In armen Ländern werden laut Schätzungen der Weltgesundheitsorganisation nur 7 Prozent aller psychisch Kranken medizinisch versorgt. Thomas Elbert befürchtet, dass diese Behandlungsquote noch deutlich sinken könnte, weil in manchen Weltgegenden psychische Leiden enorm zunehmen. In Kriegs- und Krisenregionen, wo die Menschen teilweise seit Generationen fortlaufender Gewalt ausgesetzt sind, seien bis zu 40 Prozent der Bevölkerung traumatisiert.

Gleich mehrere Teufelskreise treiben die Zahl von Menschen mit Angststörungen oder Depressionen in die Höhe. Zum Beispiel die starke Verbreitung von Aids in Afrika: Die Krankheit traumatisiert die Betroffenen, sie macht unzählige Kinder zu Waisen und gibt ihnen eine schwere psychische Bürde mit auf den Weg. Auch in Kulturen der Gewalt, wo Kinder von Eltern und Lehrern aus Gewohnheit geschlagen werden, haben die Menschen einen schweren Start ins Leben.
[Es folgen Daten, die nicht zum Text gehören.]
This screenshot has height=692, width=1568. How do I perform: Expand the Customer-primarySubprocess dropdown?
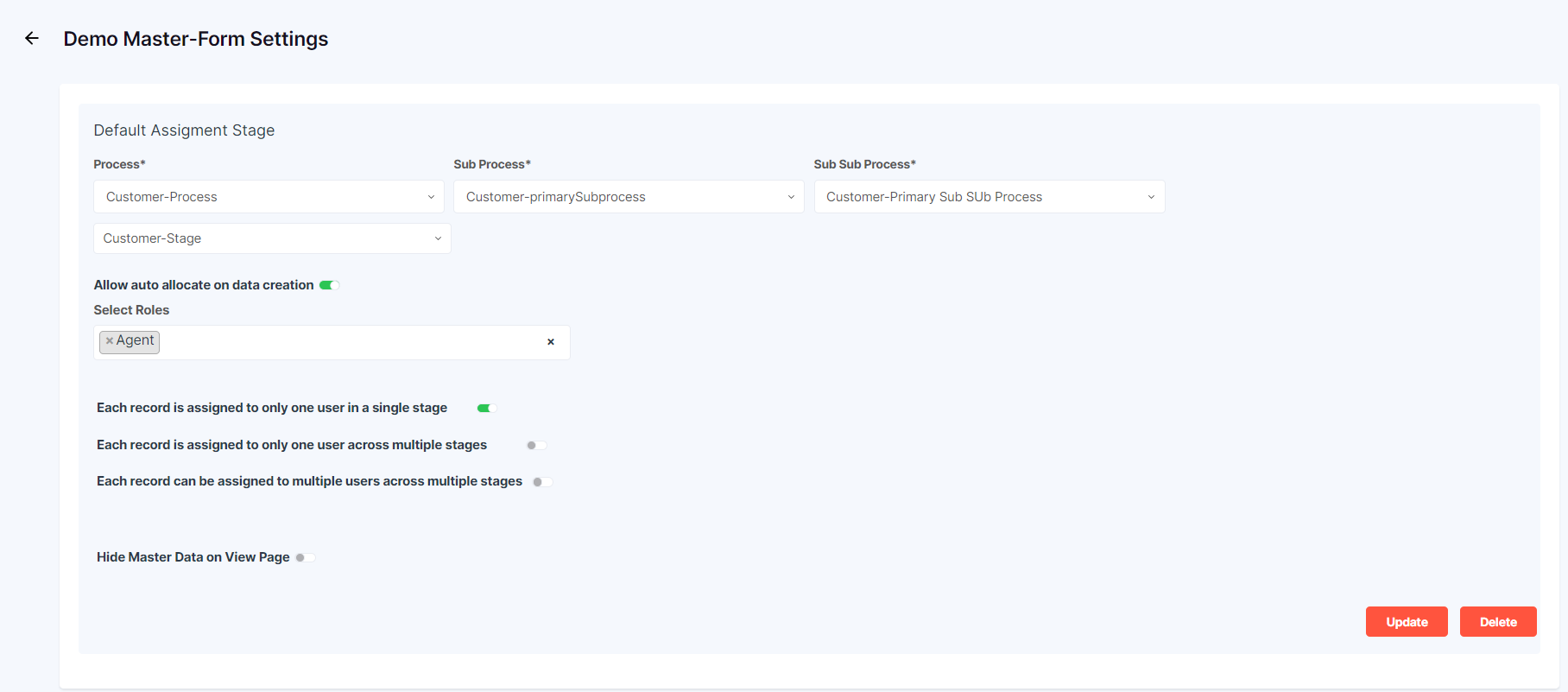click(x=629, y=197)
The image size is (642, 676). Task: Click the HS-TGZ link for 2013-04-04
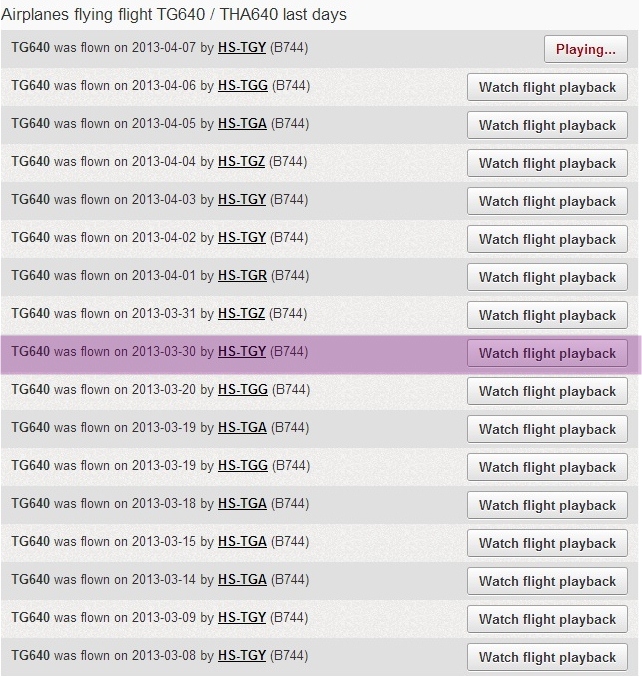click(x=242, y=161)
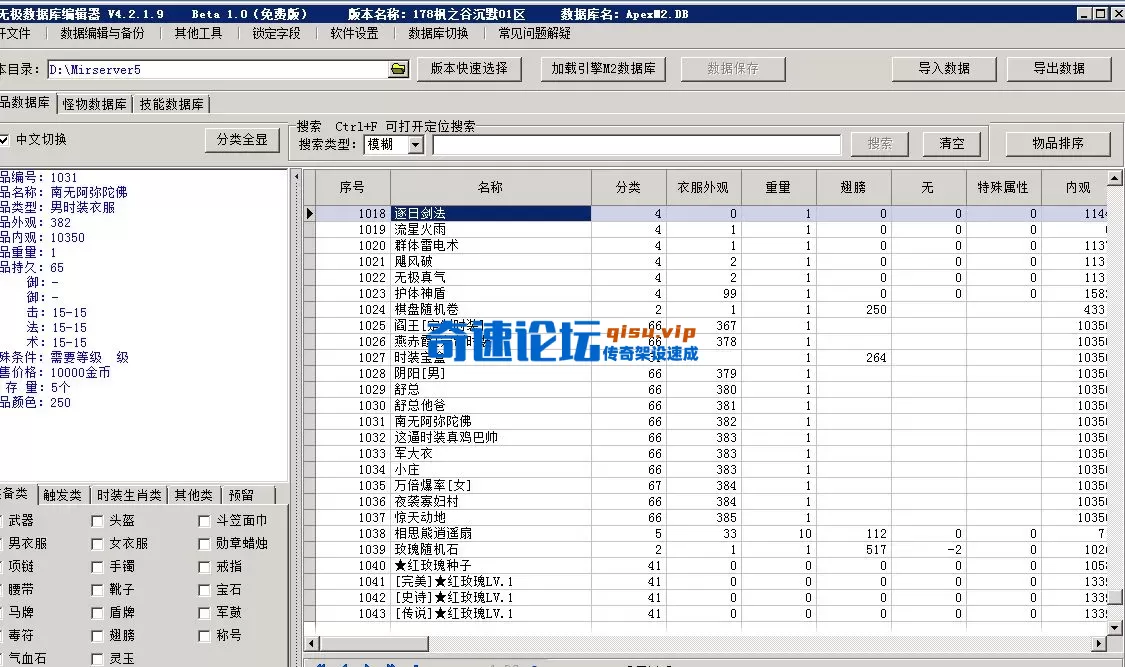This screenshot has height=667, width=1125.
Task: Select the 预留 tab
Action: pos(240,494)
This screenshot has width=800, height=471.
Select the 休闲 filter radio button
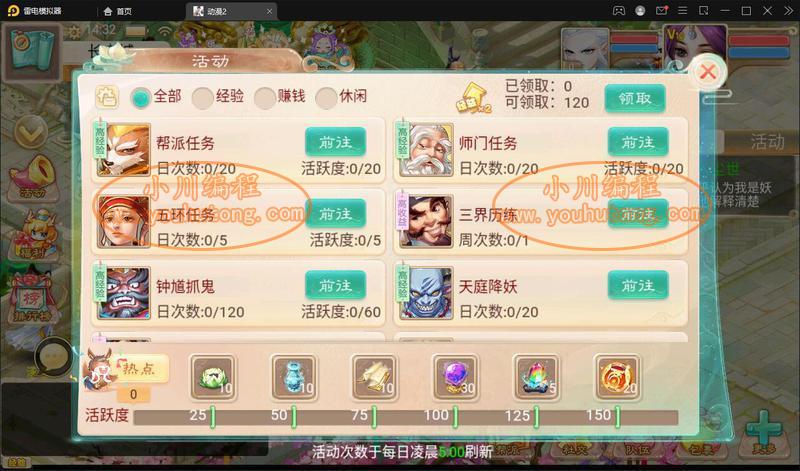(x=326, y=97)
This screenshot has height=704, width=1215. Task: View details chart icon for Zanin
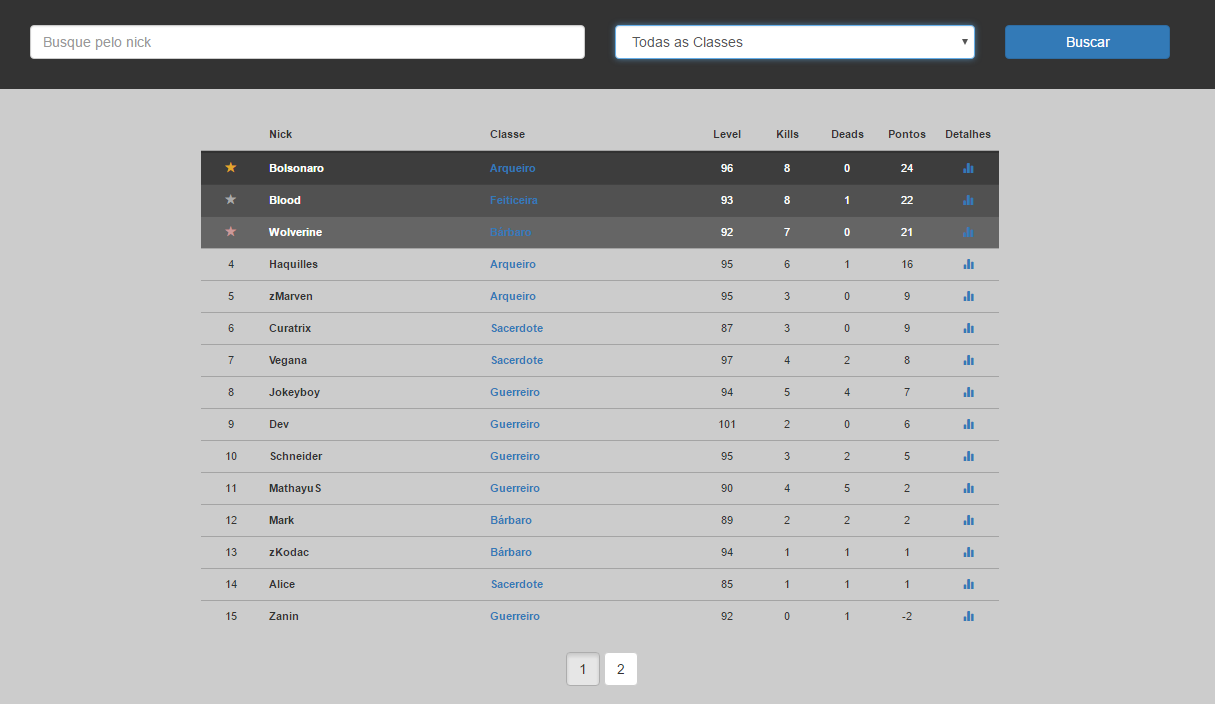click(x=968, y=616)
Sodass sie spätere belastende Lebensereignisse nur schlecht verarbeiten können.

Hilfe von Laien aus dem Dorf

Ungezählte Menschen in Ketten, ein Drittel oder mehr der Bevölkerung erkrankt an Psyche und Geist – diese Situation ist untragbar. Aber was tun ohne Fachpersonal? Thomas Elbert und andere Psychologen haben darum nach Alternativen gesucht: Sie bauen auf die Hilfe von ehrenamtlichen Laien in den Dörfern – zum Beispiel von der Krankenschwester, die im Gesundheitsposten arbeitet oder dem Dorflehrer. Diese werden so geschult, dass sie Menschen mit psychischen Problemen erkennen können.
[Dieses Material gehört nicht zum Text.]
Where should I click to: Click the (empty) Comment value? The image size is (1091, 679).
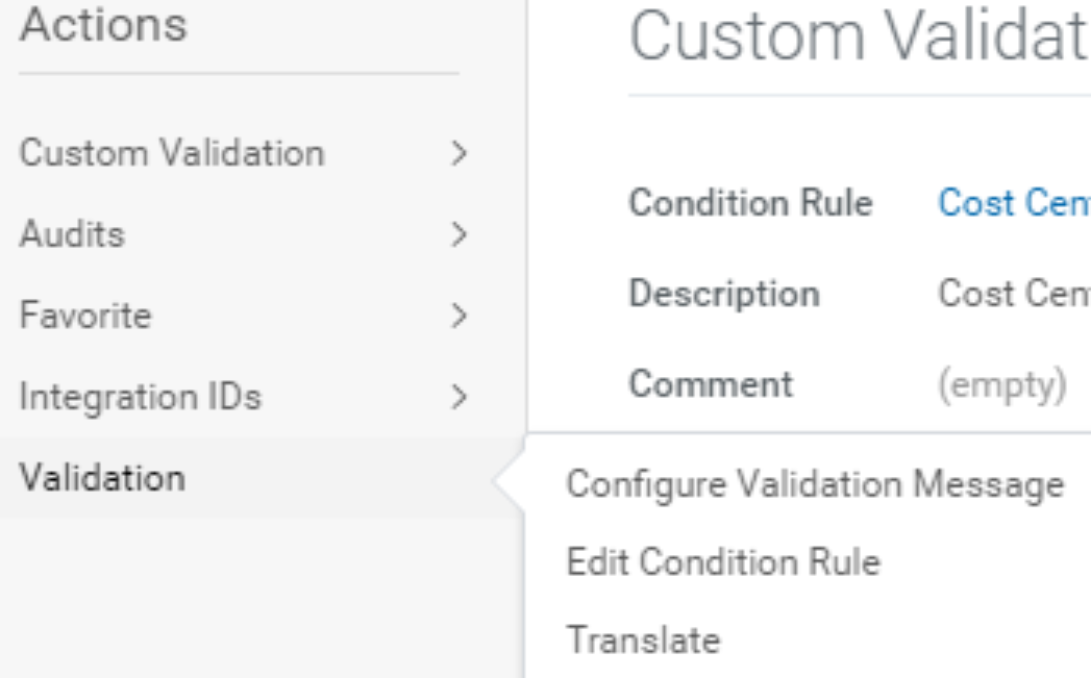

Sie vermitteln diese dann an eine Person, die sie behandeln kann oder wenden gleich selbst die Behandlungsmethode an, die Thomas Elbert und sein Team für Depressionen oder Angstzustände entwickelt haben: Die Laien-Therapeuten programmieren im Kopf der Leidenden quasi die Lebensgeschichte um. Sie helfen den Patientinnen und Patienten, ihre Traumata in ihre Biografie zu integrieren. Der Schrecken wird zeitlich dort verankert, wo er stattgefunden hat – in der Vergangenheit – und muss so von den Betroffenen nicht mehr ständig wiedererlebt werden. Die Laien-Therapeuten werden von einem ausgebildeten Psychotherapeuten betreut, der ihnen die schwierigen Fälle abnimmt. So entsteht eine Behandlungspyramide, die bis zu 80 Prozent der Patienten erfolgreich behandelt – wie Studien gezeigt haben.

Das Problem betrifft auch Europa

Seit kurzem finanziert unter anderem die Weltbank den Aufbau solcher Programme im Kongo und in anderen Staaten. Höchste Zeit, findet Thomas Elbert. Andernfalls blieben viele arme Länder in der verhängnisvollen Spirale von Gewalt und psychischem Leiden gefangen – und dies würde künftig noch viel mehr Flüchtlinge nach Europa treiben als heute schon. Flüchtlinge, von denen viele mit Angststörungen und Depressionen bei uns ankommen. Bereits jetzt gebe es etwa in Deutschland zu wenig Psychotherapeuten, um sie alle zu behandeln. Darum hofft Elbert, dass auch hierzulande unter den Flüchtlingen Laien für diese Aufgabe ausgebildet werden.